Document details and purpose
The document, issued by the EMA's Human Medicines Division, is a mandatory template for all new PIP applications. It requires sponsors to provide structured information on the proposed paediatric development programme, including study design, age-appropriate formulations, and timelines. The standardisation is intended to facilitate faster assessment by the CHMP and ensure that all relevant aspects of paediatric drug development are addressed systematically.
Policy orientations and trade-offs
The move reflects a regulatory push to increase the availability of medicines for children, a historically underserved population in drug development. By simplifying the submission process, the EMA aims to encourage more pharmaceutical companies to invest in paediatric research. However, the standardised format may limit flexibility for sponsors developing innovative therapies that do not fit neatly into predefined categories. Critics within the industry have raised concerns that the template could stifle scientific creativity and impose additional upfront costs for adapting to the new format.
Impact on stakeholders
- Pharmaceutical companies: The new form reduces uncertainty and preparation time for PIP applications, potentially lowering development costs. However, companies with complex or novel paediatric programmes may face challenges in aligning their proposals with the standardised structure, requiring additional resources for compliance.
- Children and paediatric patients: Faster and more consistent assessment of PIPs could accelerate access to new medicines tailored for children, addressing unmet medical needs. Yet, if the template discourages innovative trial designs, some rare or complex conditions may remain underserved.
- Healthcare providers: Clearer and more predictable paediatric development plans may improve the availability of evidence-based treatments for children, aiding clinical decision-making.
- National health systems: Standardised PIPs could facilitate earlier inclusion of paediatric medicines in national formularies, potentially reducing long-term healthcare costs. However, if the new process leads to a surge in applications, national regulatory agencies may face increased workload for parallel assessments.

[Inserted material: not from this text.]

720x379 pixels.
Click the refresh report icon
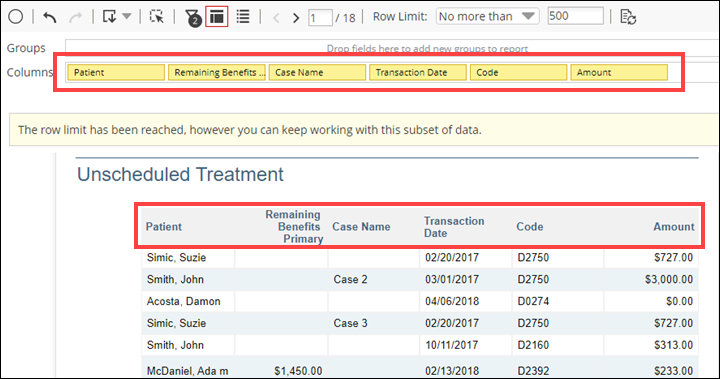(628, 17)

Expected institutional follow-up
The EMA will monitor the implementation of the new form over the next 12 months and may issue revisions based on feedback from sponsors and CHMP assessors. The Agency has also committed to providing training materials and a helpdesk to assist companies in transitioning to the standardised format. This initiative builds on the EMA's broader efforts to enhance regulatory efficiency, as seen in the April 2026 list of new medicines under evaluation, which highlighted the ongoing pipeline of paediatric therapies.